EXERCISE DETAILS — Copy the listing below word for word, from the line with "Given: Open the F10 company info button" through the end, leaving out the pictures.

RECORDS FOR THIS EXERCISE —
# # # # #

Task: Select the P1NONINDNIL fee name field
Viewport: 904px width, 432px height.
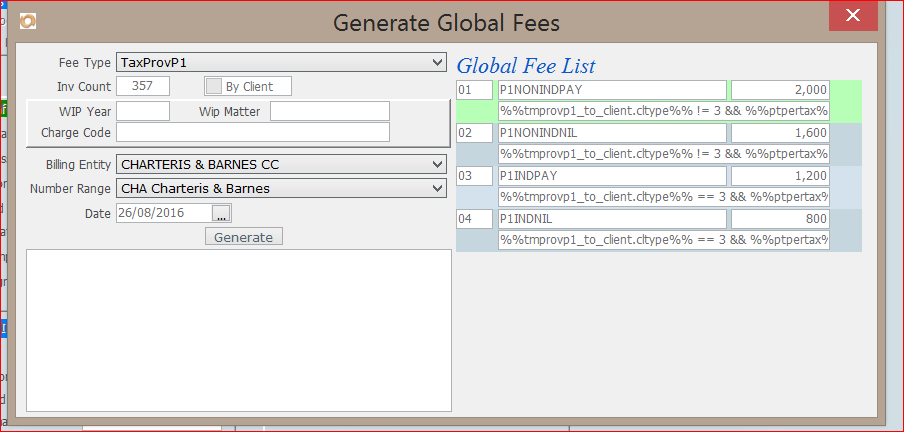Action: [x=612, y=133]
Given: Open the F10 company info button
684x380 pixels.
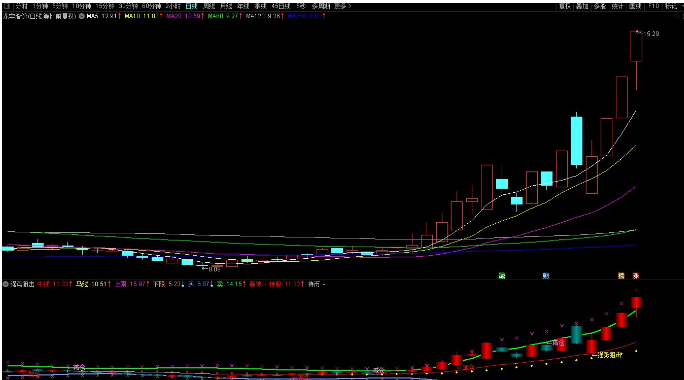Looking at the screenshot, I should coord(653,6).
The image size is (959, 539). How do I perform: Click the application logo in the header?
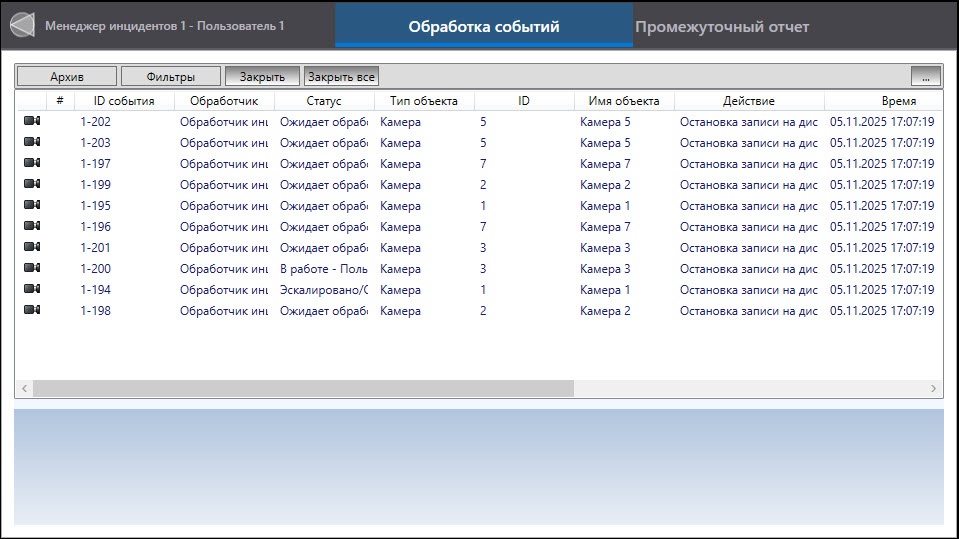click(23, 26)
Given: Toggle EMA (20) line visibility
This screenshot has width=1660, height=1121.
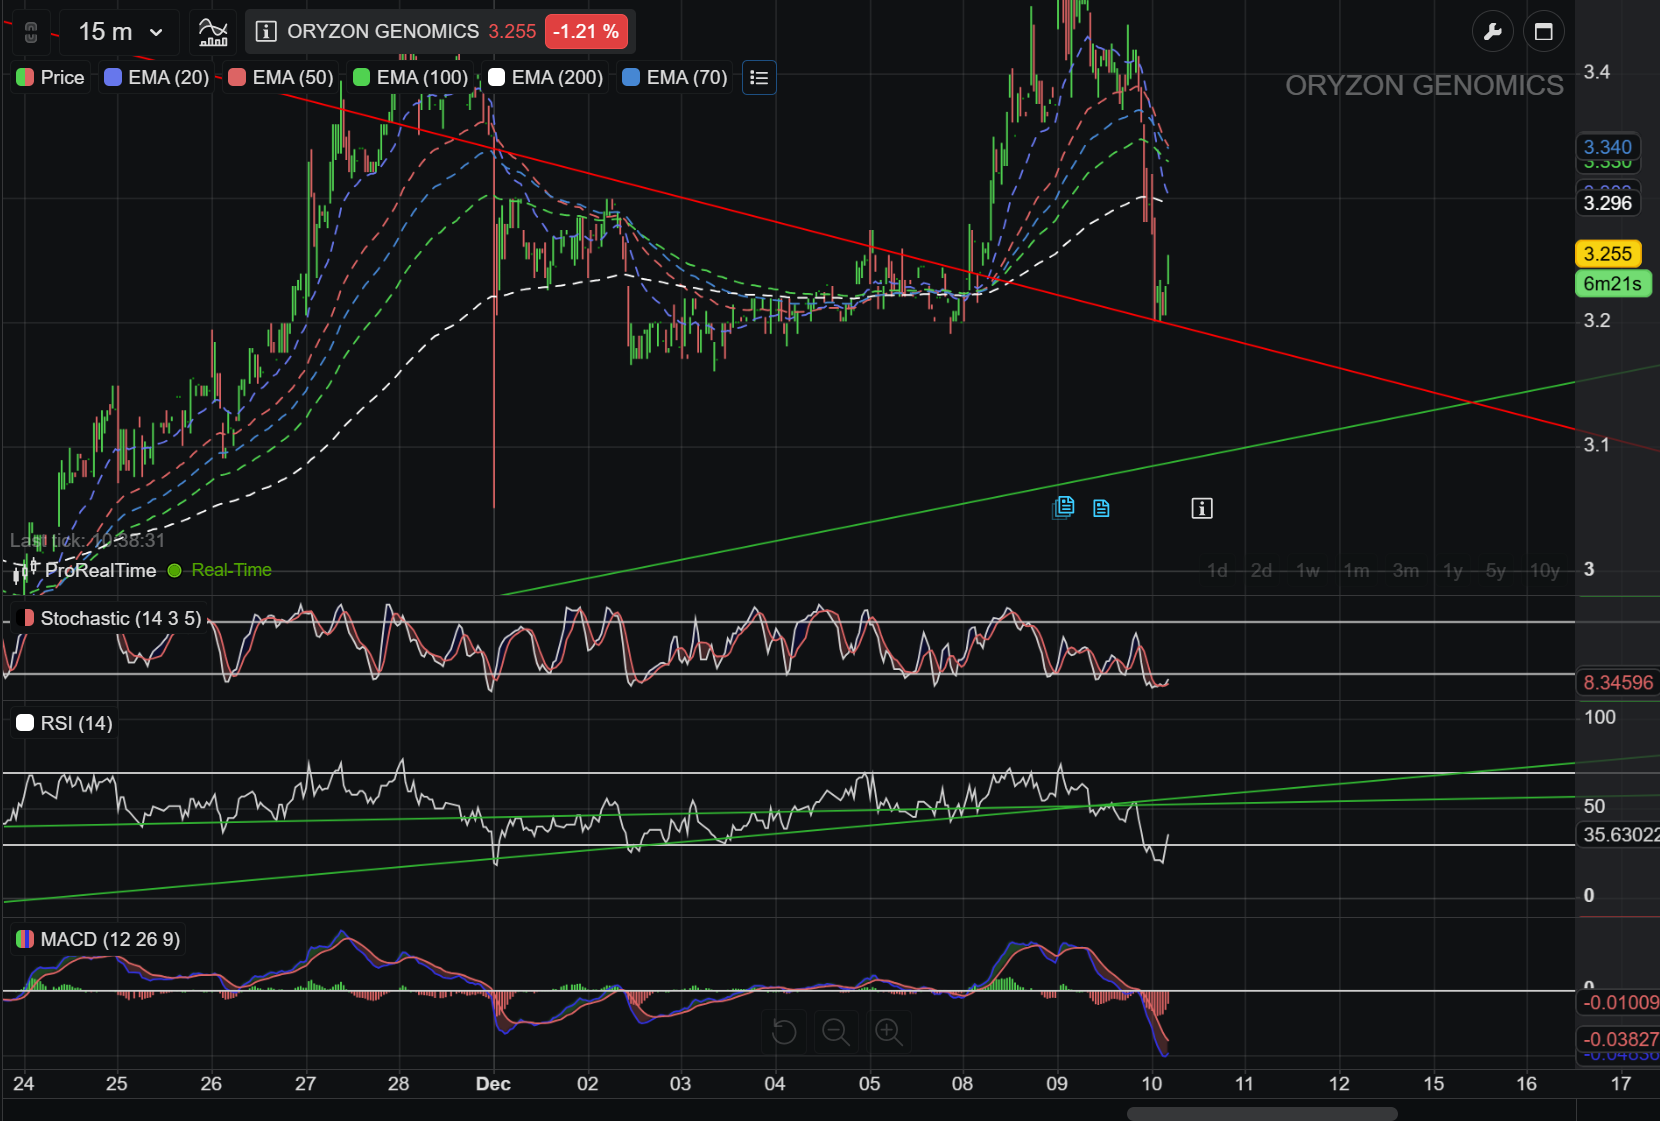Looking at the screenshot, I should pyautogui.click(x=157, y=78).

# # # # #

WRITTEN ANSWER —
Given: Open the F10 company info button
684x380 pixels.
Looking at the screenshot, I should coord(653,6).
The image size is (959, 539). How do I perform: Click the application logo in the header?
click(23, 26)
Given: Toggle EMA (20) line visibility
This screenshot has width=1660, height=1121.
Looking at the screenshot, I should pyautogui.click(x=157, y=78).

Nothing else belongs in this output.